TASK REQUIREMENTS => Transcribe the entries that follow, every word as written, and drop the pictures.

RECORDS FOR THE EXERCISE =>

========

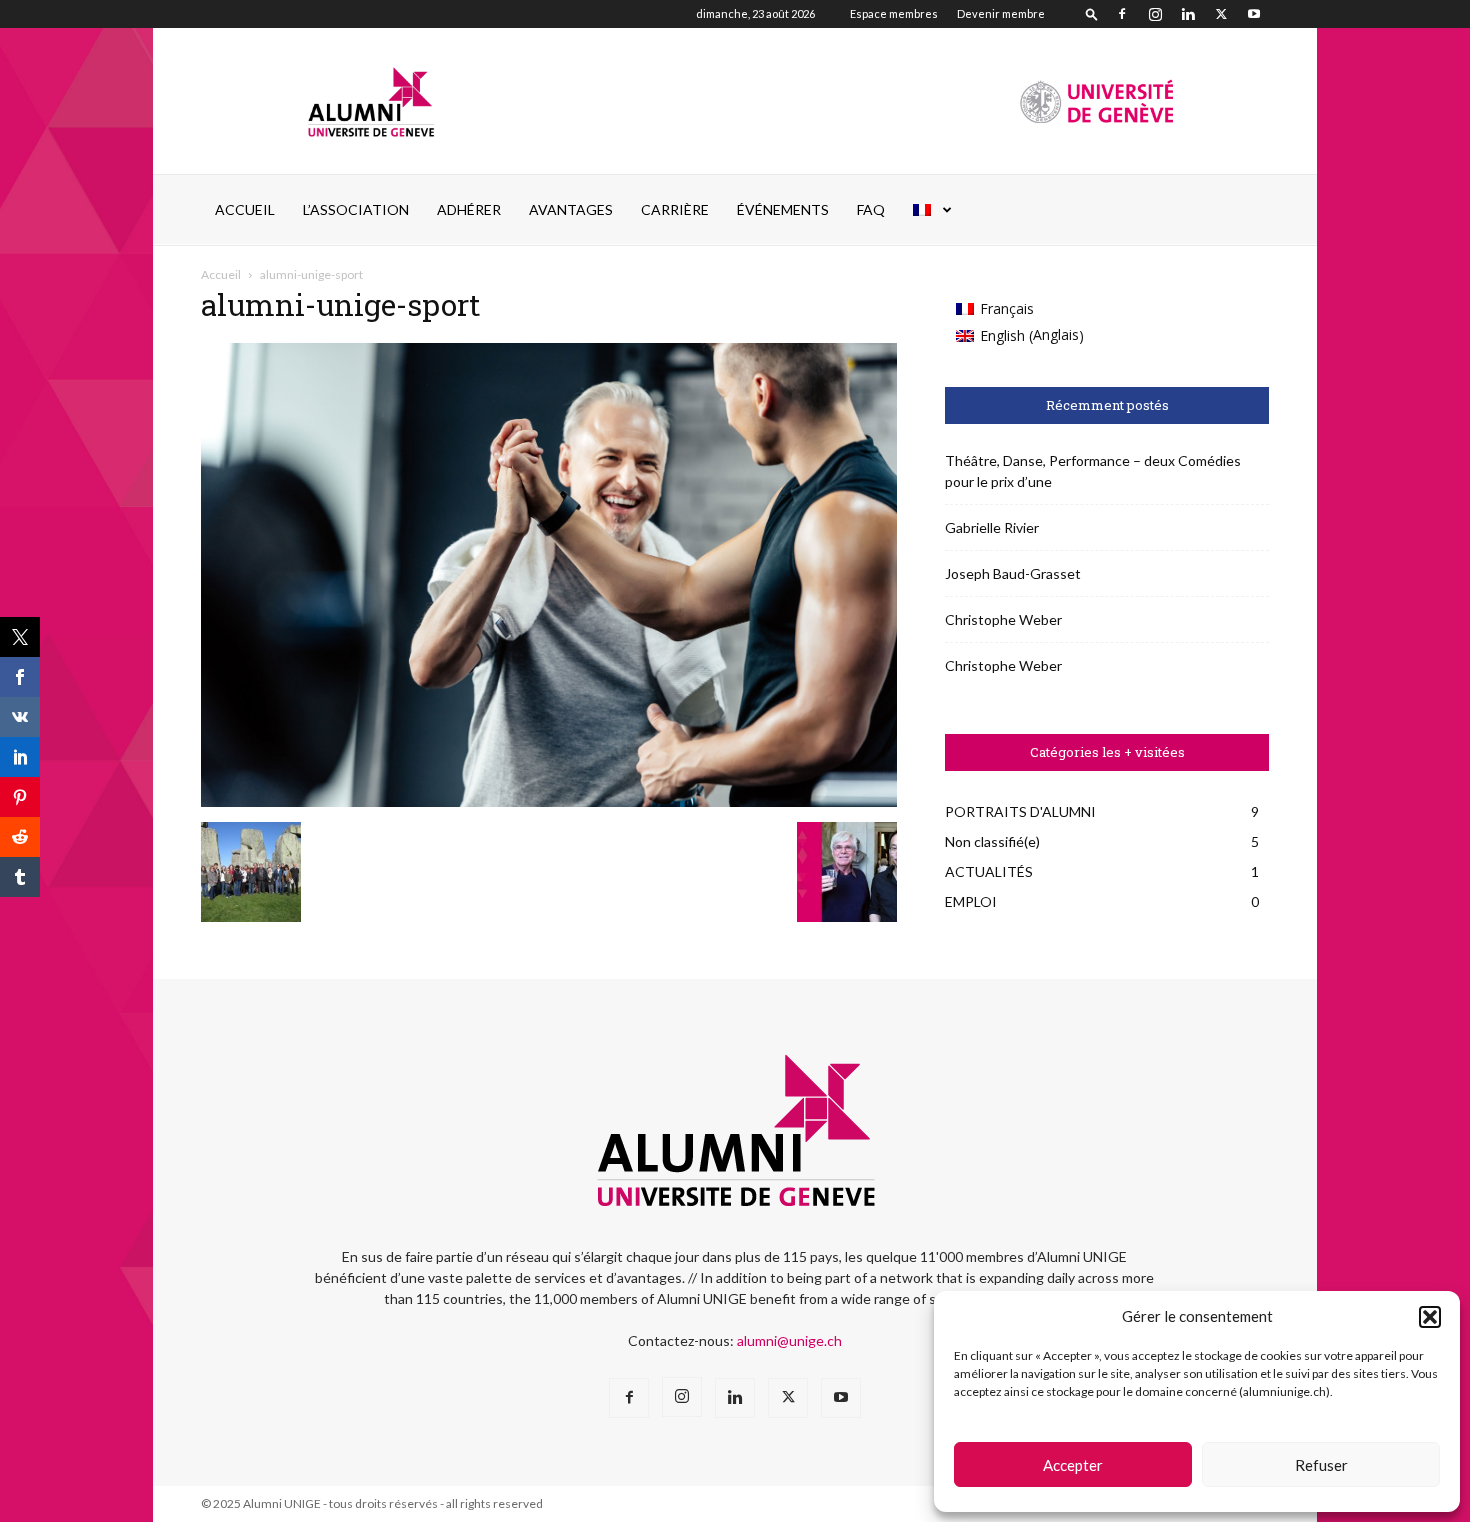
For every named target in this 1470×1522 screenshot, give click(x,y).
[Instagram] (1155, 14)
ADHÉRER (469, 209)
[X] (1221, 14)
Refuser (1321, 1465)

========

EXPECTED ANSWER =>
For every named target in this 1470×1522 screenshot, give click(x,y).
[Instagram] (1155, 14)
ADHÉRER (469, 209)
[X] (1221, 14)
Refuser (1321, 1465)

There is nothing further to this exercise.